Approach: This theme aim to explore unknown issues and gain empirical insights regarding the reliability of LLM-generated responses. Drawing insights from this investigation, I aim to propose effective solutions that can address identified issues. Towards this goal, my colleagues and I have conducted a comprehensive array of empirical studies to explore explore unknown issues in various SE-related tasks including:
Code Generation: LLMs are widely-used for code generation with various systems including ChatGPT, Codex and GitHub Copilot. However, the reliablity of generated code is still questionable. To investigate unknown issues, we systematically study the quality of 4,066 LLM-generated code implemented in two popular programming languages, i.e., Java and Python, for 2,033 programming tasks [ Submitted to TOSEM]. Our study unveils various issues in LLM-generated code including solution inaccuracies and maintainability issues. We also demonstrated LLM's capabilities on self-mitigating the issues.
Technical Q&A: ChatGPT, a well-known LLM, is banned by Stack Overflow after only 6 days from its release. The main reason provided by the official Stack Overflow is that the answers generated by ChatGPT are of low quality. To verify this, we conduct a comparative evaluation of human-written and ChatGPT-generated answers and suggest that human-written and
ChatGPT-generated answers are semantically similar, however, human-written answers outperform ChatGPT-generated ones consistently across multiple aspects [ ASE'23].
Related Publications
[TOSEM] Refining ChatGPT-Generated Code: Characterizing and Mitigating Code Quality Issues?

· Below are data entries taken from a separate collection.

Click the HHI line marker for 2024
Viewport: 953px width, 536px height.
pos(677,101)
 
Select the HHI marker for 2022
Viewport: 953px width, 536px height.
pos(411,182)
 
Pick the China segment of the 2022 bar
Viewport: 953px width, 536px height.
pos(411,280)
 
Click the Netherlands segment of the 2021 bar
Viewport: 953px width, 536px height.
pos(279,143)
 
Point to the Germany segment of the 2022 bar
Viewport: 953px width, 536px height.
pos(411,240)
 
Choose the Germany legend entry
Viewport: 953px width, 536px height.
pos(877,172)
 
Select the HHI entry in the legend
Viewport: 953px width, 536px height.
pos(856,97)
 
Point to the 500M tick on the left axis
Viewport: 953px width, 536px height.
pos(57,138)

Authors: Yue Liu, Thanh Le-Cong, Ratnadira Widyasari, Chakkrit Tantithamthavorn, Li Li, Bach Le, David Lo
Venue: ACM Transactions on Software Engineering and Methodology
One-line Abstract: An empirical study on code quality issues in ChatGPT-generated code.
Links:
[ASE'23] Are We Ready to Embrace Generative AI for Software Q&A?

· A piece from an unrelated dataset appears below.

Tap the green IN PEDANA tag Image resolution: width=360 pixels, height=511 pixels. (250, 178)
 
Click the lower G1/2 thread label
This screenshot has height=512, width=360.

Authors: Bowen Xu, Thanh-Dat Nguyen, Thanh Le-Cong, Thong Hoang, Jiakun Liu, Kisub Kim, Chen Gong, Changan Niu, Chenyu Wang, Bach Le, David Lo
Venue: IEEE/ACM 35th International Conference on Automated Software Engineering (ASE) 2023, New Ideas and Emerging Results (NIER) Track [Acceptance Rate: 36%]
One-line Abstract: A comparative evaluation between ChatGPT-generated and Human-generated answers for Software Q&A.